In ancient times, for the most part, people were cared for at home. Both men and women were healers and valued for their knowledge. Midwives, know as wise women, played an important role in child birth, but cared for the ill as well. Remedies included prayers, chants and incantations as well as charms and herbs. This “folk magic” was practiced from well before the Middle Ages, including by priests and monks.

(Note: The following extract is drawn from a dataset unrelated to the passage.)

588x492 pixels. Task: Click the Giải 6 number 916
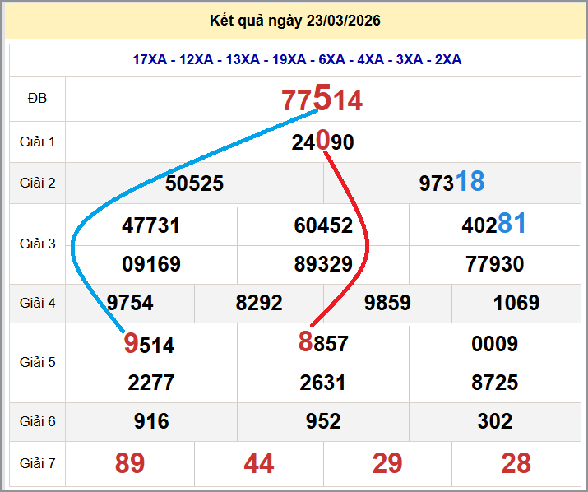(x=151, y=421)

In the Middle Ages Christianity began to crack down on heretics and the idea of “magic” began to shift in public perception. Christian prayers, ritual and sacraments were allowed, but other religions were either disparaged or made illegal. Remember, this is a time when miracles were thought to occur with some frequency. Gods and devils were seen to be at work in the world in a literal way. Traveling to a shrine to pray before the finger bone of a (Christian) saint was considered a legitimate way to fight what we now call disease.
Monasteries and nunneries often included an infirmary and accompanying herb garden and villagers began to turn to monks and nuns for aid. In Europe hospitals were originally charity houses, often attached to a monastery. Similar to earlier pagan shrines, they would take in those who were ill, but also the poor and destitute. The emphasis was on Christian charity rather than healing it and the common denominator was often poverty rather than health. Prayer was essential and beds were often placed with a view of a central shrine or alter, with an eye to saving the soul if not the body.

Hospitals eventually developed into more medically inclined institutions, but without knowledge of germ theory or contagion they were not conducive to health. They were often filthy and crowded, with a high mortality rate. During epidemics it was common to have multiple patients in a single bed laid out head to foot. Care consisted mainly of food and a place to sleep. Since the emphasis was on care the work often fell to women, hence the “invention” of nursing. While monks and lay brothers would work in the gardens the women would work directly with the patients – or inmates as they were sometimes called.
In the 12th Century the French Council of Bishops began instituting a policy of requiring an oath of chastity, poverty and obedience for nurses working in hospitals. While being chaste, obedient and poor the women worked long, hard hours. As well as feeding, bathing, praying and otherwise caring for the sick, nurses were also responsible for cleaning and, since many hospitals were also orphanages, for child care. Needless to say, it was not a great place to be a child. Or a nurse, or a patient, for that matter.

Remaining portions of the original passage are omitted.